Dot Foods also argued that the DOR could not assess the B & O tax against it because the issue had already been litigated to a final determination, thus collaterally estopping the action. The previous litigation, known as Dot I, which also involved a B & O tax exemption, ended in Dot Foods’ favor, and triggered the amendment at issue here. At issue for Dot Foods in Dot I was just over $500,000, while the DOR asserted that the state stood to lose more than $150 million in revenue were the court to find in the company’s favor.
The court dispensed with this contention on the grounds that Dot I did not address an identical issue because the tax periods in question were not the same. The court disagreed with Dot Foods’ related points as well. As with Dot Foods’ first argument, the court again disagreed that collateral estoppel should preclude the DOR from collecting the B & O tax.
Separation of powers
Finally, Dot Foods declared that the retroactive removal of its tax-exempt status violated the separation of powers doctrine, which may preclude lawmakers from infringing upon a judicial function, by working around it, or trying to curtail or diminish it in some way.

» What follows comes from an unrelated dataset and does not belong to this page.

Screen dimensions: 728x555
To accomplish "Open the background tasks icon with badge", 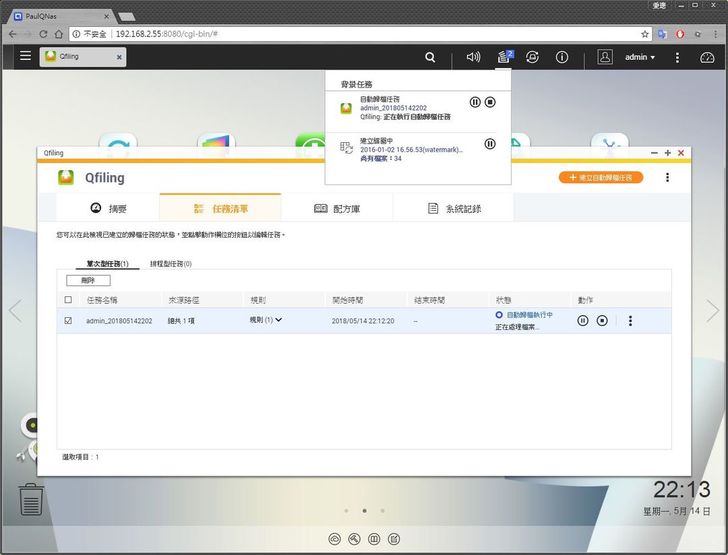I will (503, 57).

Once again, the court disagreed with Dot Foods, because it failed to provide any evidence of legislative infringement on the decision in Dot I. The court also reiterated that the time frame in question in Dot I was not the same as in this case, another reason that there could be no separation of powers violation.
The court concluded by noting that the legislature was “careful to avoid trespassing on the judicial function…[o]ur jurisprudence requires us to show the legislature equal respect in this case by upholding the retroactive application of this amendment…”

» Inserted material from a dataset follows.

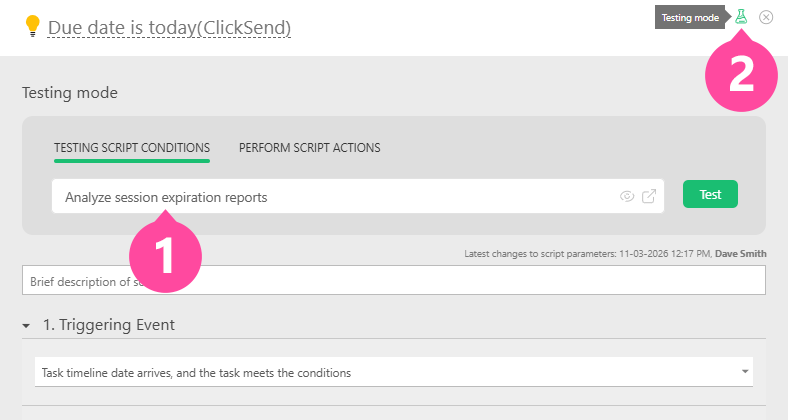
Task: Click the 'Testing mode' panel heading
Action: [70, 93]
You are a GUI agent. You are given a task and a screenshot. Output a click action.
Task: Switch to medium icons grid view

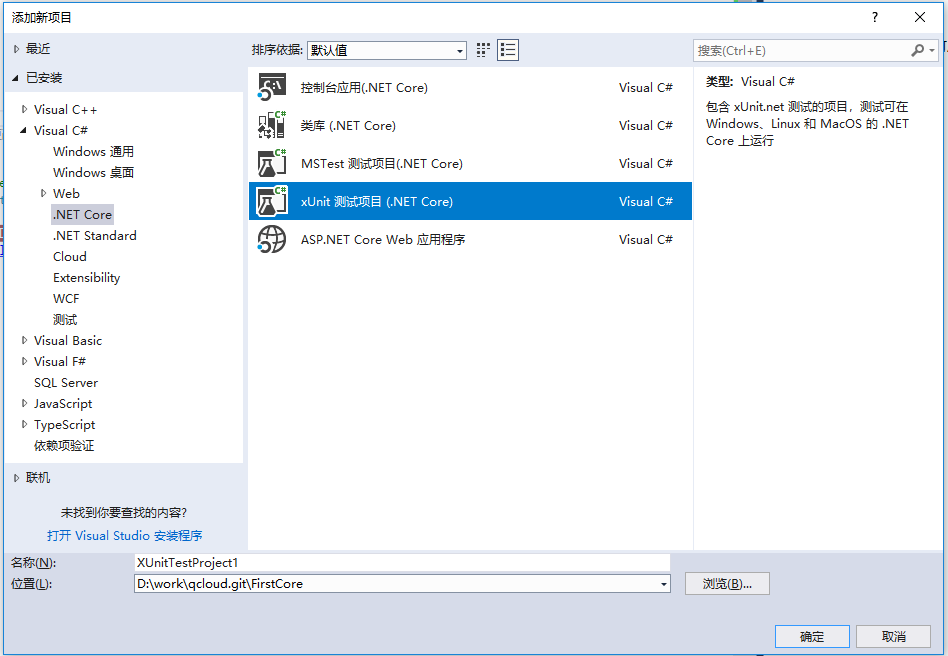pos(482,50)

On September 9, 2016, Dot Foods filed a petition for writ of certiorari with the United States Supreme Court. This time the company is focusing only on its Due Process claim, by posing the following question: “…whether, or under what circumstances, imposing additional tax beyond the year preceding the legislative session in which the law was enacted violates due process.”
Numerous entities filed amicus briefs, such as the American College of Tax Counsel, the Council on State Taxation, the Tax Executives Institute, Inc., and the Institute for Professionals in Taxation (ITP). Their concerns all flow from their need for the Supreme Court to step in and clarify the constitutionally acceptable limits of applying retroactive tax legislation. More specifically, for example, ITP’s amicus brief contends that “[r]etroactive legislation is anathema to the American legal tradition and to the most basic concepts of notice and due process,” and that it is “inefficient, deters investment, and undermines governmental legitimacy.”
The DOR waived its right to respond to Dot Foods’ petition, but on November 3, 2016, the court requested one anyway, before it considers whether to hear the case. That response is due December 5, 2016.